## What the task asks
Only the line containing "Task: Add a new global rule with plus icon" and the lines after it, through the end of the entries, should be output exactly.

+---+

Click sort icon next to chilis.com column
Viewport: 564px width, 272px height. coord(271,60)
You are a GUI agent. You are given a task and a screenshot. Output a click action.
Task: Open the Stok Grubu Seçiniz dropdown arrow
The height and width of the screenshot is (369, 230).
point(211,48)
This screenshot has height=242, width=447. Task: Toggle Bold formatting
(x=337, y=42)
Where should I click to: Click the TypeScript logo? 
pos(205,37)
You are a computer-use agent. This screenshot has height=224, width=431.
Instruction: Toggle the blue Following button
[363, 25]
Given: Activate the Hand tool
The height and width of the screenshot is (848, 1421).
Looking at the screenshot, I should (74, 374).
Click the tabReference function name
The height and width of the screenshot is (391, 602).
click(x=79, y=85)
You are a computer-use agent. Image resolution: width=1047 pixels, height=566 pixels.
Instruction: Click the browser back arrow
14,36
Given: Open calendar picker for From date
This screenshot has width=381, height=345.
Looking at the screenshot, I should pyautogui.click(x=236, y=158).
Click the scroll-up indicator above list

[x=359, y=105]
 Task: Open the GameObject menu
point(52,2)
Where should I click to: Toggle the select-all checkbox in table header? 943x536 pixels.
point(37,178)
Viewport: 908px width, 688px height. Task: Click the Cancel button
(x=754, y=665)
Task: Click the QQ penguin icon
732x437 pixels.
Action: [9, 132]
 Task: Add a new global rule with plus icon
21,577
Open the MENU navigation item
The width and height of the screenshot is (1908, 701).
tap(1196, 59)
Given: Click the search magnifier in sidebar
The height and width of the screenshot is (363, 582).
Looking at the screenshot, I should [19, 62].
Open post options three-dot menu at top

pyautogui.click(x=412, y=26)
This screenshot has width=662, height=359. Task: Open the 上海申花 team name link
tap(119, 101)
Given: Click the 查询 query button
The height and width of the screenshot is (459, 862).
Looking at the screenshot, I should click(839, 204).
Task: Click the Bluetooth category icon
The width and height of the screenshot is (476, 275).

+---+

## Task response
 Task: Add a new global rule with plus icon
21,577
Open the MENU navigation item
The width and height of the screenshot is (1908, 701).
tap(1196, 59)
Given: Click the search magnifier in sidebar
The height and width of the screenshot is (363, 582).
Looking at the screenshot, I should [19, 62].
Open post options three-dot menu at top

pyautogui.click(x=412, y=26)
This screenshot has width=662, height=359. Task: Open the 上海申花 team name link
tap(119, 101)
Given: Click the 查询 query button
The height and width of the screenshot is (459, 862).
Looking at the screenshot, I should click(839, 204).
Task: Click the Bluetooth category icon
The width and height of the screenshot is (476, 275).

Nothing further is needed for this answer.